Particolarmente scottante è la vicenda di padre Julio César Grassi, arrestato e chiuso in carcere per aver abusato di ragazzi nella fascia di età compresa tra undici e diciassette anni. Secondo Gallego, Bergoglio fu il confessore di Grassi e ordinò a uno studio legale un corposo rapporto, di 2.600 pagine, per difendere Grassi dalle accuse.
“Nel 2006 – riferisce Gallego – ebbi una conversazione con Bergoglio. Stava sulle sue, diffidente, e non disse nulla sul fatto che la Chiesa pagava gli avvocati di Grassi. L’immagine attuale, di un papa Francesco aperto e comprensivo, non combacia con quella dell’uomo davanti al quale mi trovai in quel momento”.
Di recente, all’interno di un documentario Intitolato Abusi sessuali nella Chiesa: il codice del silenzio
si vede una giornalista che, all’inizio di un’udienza in piazza San Pietro, pone al papa, a gran voce e in spagnolo, una domanda specifica sul caso Grassi: “Santità, circa il caso Grassi, lei ha cercato di influenzare la giustizia argentina?”. Il papa, che in un primo tempo sembra non cogliere la domanda, a un certo punto si ferma e guarda la giornalista con l’aria di chi non ha capito bene. Allora l’inviata ripete la domanda in modo ancora più chiaro, scandendo le parole, al che il papa, scuotendo la testa, e con un’espressione che è un misto di stupore e disprezzo, risponde: “Nada”. La giornalista tuttavia non demorde e chiede: “Perché ha commissionato una contro-inchiesta?”. E il papa, di nuovo, accompagnando le parole con un gesto della mano, risponde: “Non l’ho mai fatto”.

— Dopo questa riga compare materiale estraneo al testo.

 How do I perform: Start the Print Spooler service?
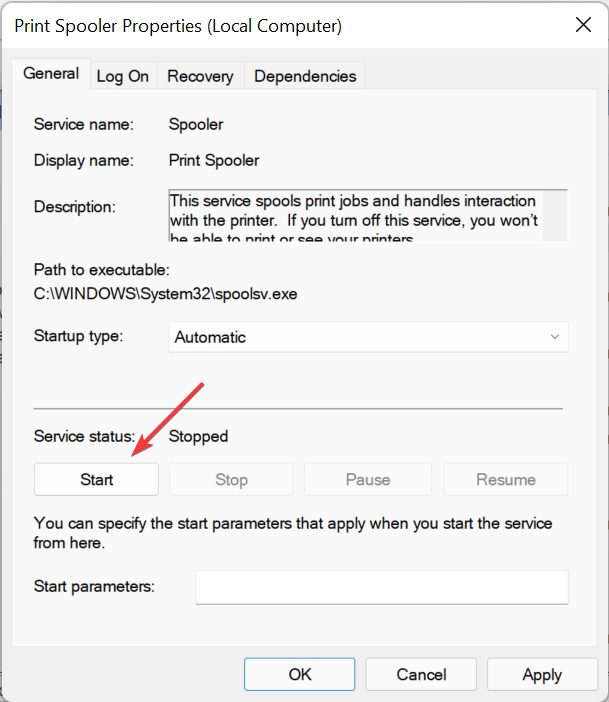[x=96, y=479]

Nel documentario, realizzato dal giornalista Martin Boudot, si ricorda che Bergoglio nel libro Il cielo e la terra, scritto dal futuro papa con il rabbino Abraham Skorka, a proposito di abusi sessuali commessi da preti dice: “Non è mai accaduto nella mia diocesi” (siamo a pagina 55 dell’edizione italiana, Mondadori), ma le testimonianze raccolte da Boudot vanno in senso contrario a questa affermazione.
Circa il caso Grassi, risulta che effettivamente nel 2010 la Conferenza episcopale argentina commissionò una contro-inchiesta tesa a screditare le vittime, accusate di “falsità, menzogne, inganno e invenzione”. Scopo del documento era ribaltare il giudizio del tribunale di primo grado, che aveva condannato il prete a quindici anni di carcere. “Una sottile pressione sui giudici” la definì uno dei giudici della commissione d’appello.
Avvicinato da Boudot, un giovane, una delle vittime di Grassi, ha raccontato della sua paura di ritorsioni. Ha detto di aver ricevuto minacce e che qualcuno è entrato in casa sua per rubare materiale relativo al processo: “Alla fine il tribunale mi ha inserito in un programma di protezione dei testimoni. Non dimenticherò mai quello che padre Grassi continuava a ripetere durante il processo: Bergoglio, diceva, non ha mai lasciato la mia mano”.
Boudot ha chiesto di poter intervistare il pontefice, ma gli è stato negato.